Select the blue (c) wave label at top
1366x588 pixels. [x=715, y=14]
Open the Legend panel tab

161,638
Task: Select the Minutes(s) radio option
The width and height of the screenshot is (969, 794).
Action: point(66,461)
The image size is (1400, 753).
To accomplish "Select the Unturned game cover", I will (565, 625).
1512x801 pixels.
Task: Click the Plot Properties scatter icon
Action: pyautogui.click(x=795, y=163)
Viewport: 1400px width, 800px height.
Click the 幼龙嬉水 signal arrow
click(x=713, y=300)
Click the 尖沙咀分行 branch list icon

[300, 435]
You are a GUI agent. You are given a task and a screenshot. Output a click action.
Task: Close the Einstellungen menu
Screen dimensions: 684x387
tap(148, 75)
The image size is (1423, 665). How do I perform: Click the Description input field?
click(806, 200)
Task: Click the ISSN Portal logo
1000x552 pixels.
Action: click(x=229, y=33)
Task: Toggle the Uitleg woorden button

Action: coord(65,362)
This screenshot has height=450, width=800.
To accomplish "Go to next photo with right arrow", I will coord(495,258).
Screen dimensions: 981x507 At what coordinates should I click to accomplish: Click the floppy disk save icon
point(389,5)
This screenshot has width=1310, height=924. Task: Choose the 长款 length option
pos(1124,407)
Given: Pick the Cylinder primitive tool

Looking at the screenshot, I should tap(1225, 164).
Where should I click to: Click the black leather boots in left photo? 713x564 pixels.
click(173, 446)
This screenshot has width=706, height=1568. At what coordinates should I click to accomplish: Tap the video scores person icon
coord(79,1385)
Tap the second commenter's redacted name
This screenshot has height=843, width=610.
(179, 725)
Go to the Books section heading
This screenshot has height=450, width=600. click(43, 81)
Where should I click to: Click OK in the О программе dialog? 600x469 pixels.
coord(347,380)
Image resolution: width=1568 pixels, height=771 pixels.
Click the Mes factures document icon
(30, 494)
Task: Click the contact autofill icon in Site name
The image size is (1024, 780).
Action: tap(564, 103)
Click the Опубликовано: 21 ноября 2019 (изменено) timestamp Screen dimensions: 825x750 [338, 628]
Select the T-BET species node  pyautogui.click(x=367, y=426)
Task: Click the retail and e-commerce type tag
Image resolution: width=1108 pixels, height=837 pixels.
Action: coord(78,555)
=-=-=
PROBLEM TO WORK ON: Every line must be copied exactly as it stands above.

TASK RESPONSE:
Select the blue (c) wave label at top
1366x588 pixels. [x=715, y=14]
Open the Legend panel tab

161,638
Task: Select the Minutes(s) radio option
The width and height of the screenshot is (969, 794).
Action: point(66,461)
The image size is (1400, 753).
To accomplish "Select the Unturned game cover", I will (565, 625).
1512x801 pixels.
Task: Click the Plot Properties scatter icon
Action: pyautogui.click(x=795, y=163)
Viewport: 1400px width, 800px height.
Click the 幼龙嬉水 signal arrow
click(x=713, y=300)
Click the 尖沙咀分行 branch list icon

[300, 435]
You are a GUI agent. You are given a task and a screenshot. Output a click action.
Task: Close the Einstellungen menu
Screen dimensions: 684x387
tap(148, 75)
The image size is (1423, 665). How do I perform: Click the Description input field?
click(806, 200)
Task: Click the ISSN Portal logo
1000x552 pixels.
Action: click(x=229, y=33)
Task: Toggle the Uitleg woorden button

Action: coord(65,362)
This screenshot has height=450, width=800.
To accomplish "Go to next photo with right arrow", I will coord(495,258).
Screen dimensions: 981x507 At what coordinates should I click to accomplish: Click the floppy disk save icon
point(389,5)
This screenshot has width=1310, height=924. Task: Choose the 长款 length option
pos(1124,407)
Given: Pick the Cylinder primitive tool

Looking at the screenshot, I should tap(1225, 164).
Where should I click to: Click the black leather boots in left photo? 713x564 pixels.
click(173, 446)
This screenshot has width=706, height=1568. At what coordinates should I click to accomplish: Tap the video scores person icon
coord(79,1385)
Tap the second commenter's redacted name
This screenshot has height=843, width=610.
(179, 725)
Go to the Books section heading
This screenshot has height=450, width=600. click(43, 81)
Where should I click to: Click OK in the О программе dialog? 600x469 pixels.
coord(347,380)
Image resolution: width=1568 pixels, height=771 pixels.
Click the Mes factures document icon
(30, 494)
Task: Click the contact autofill icon in Site name
The image size is (1024, 780).
Action: tap(564, 103)
Click the Опубликовано: 21 ноября 2019 (изменено) timestamp Screen dimensions: 825x750 [338, 628]
Select the T-BET species node  pyautogui.click(x=367, y=426)
Task: Click the retail and e-commerce type tag
Image resolution: width=1108 pixels, height=837 pixels.
Action: coord(78,555)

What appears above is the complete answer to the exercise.